- _EXCERPTED DATA_
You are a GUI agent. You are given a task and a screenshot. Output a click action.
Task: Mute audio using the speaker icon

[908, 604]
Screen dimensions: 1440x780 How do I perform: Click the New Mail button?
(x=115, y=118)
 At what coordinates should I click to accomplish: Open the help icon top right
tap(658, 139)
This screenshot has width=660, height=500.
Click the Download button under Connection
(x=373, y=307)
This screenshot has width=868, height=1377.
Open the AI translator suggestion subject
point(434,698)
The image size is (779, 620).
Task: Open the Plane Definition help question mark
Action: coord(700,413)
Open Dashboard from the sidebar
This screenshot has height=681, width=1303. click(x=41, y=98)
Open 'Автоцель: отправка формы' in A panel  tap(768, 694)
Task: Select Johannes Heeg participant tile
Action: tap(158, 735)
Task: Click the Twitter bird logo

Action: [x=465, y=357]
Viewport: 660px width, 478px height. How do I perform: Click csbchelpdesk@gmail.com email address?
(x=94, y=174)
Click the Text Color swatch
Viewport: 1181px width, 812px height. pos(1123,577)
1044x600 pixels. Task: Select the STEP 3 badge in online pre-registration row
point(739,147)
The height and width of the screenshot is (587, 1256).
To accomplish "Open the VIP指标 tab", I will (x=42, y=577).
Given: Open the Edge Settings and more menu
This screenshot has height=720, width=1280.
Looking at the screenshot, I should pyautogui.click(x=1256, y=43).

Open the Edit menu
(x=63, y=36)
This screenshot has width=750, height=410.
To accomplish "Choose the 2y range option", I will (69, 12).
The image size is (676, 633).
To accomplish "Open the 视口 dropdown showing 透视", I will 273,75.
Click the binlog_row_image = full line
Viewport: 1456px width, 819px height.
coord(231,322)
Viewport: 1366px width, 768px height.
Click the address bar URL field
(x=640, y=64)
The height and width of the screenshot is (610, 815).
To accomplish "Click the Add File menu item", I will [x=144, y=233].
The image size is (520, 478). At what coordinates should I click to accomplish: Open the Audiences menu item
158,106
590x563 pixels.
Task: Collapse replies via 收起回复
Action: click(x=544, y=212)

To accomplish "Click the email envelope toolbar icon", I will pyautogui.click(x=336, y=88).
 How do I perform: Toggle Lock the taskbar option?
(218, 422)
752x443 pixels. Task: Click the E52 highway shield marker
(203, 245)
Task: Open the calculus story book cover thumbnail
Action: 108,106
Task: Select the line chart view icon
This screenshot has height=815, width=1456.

- _GOAL OF THE EXERCISE_
Please return only the lines above, starting at the line that has "Open 'Автоцель: отправка" and ending at the line that has "The height and width of the screenshot is (610, 815).", keeping both and leaving each one unchanged.

- _TASK OUTPUT_
Open 'Автоцель: отправка формы' in A panel  tap(768, 694)
Task: Select Johannes Heeg participant tile
Action: tap(158, 735)
Task: Click the Twitter bird logo

Action: [x=465, y=357]
Viewport: 660px width, 478px height. How do I perform: Click csbchelpdesk@gmail.com email address?
(x=94, y=174)
Click the Text Color swatch
Viewport: 1181px width, 812px height. pos(1123,577)
1044x600 pixels. Task: Select the STEP 3 badge in online pre-registration row
point(739,147)
The height and width of the screenshot is (587, 1256).
To accomplish "Open the VIP指标 tab", I will (x=42, y=577).
Given: Open the Edge Settings and more menu
This screenshot has height=720, width=1280.
Looking at the screenshot, I should pyautogui.click(x=1256, y=43).

Open the Edit menu
(x=63, y=36)
This screenshot has width=750, height=410.
To accomplish "Choose the 2y range option", I will (69, 12).
The image size is (676, 633).
To accomplish "Open the 视口 dropdown showing 透视", I will 273,75.
Click the binlog_row_image = full line
Viewport: 1456px width, 819px height.
coord(231,322)
Viewport: 1366px width, 768px height.
Click the address bar URL field
(x=640, y=64)
The height and width of the screenshot is (610, 815).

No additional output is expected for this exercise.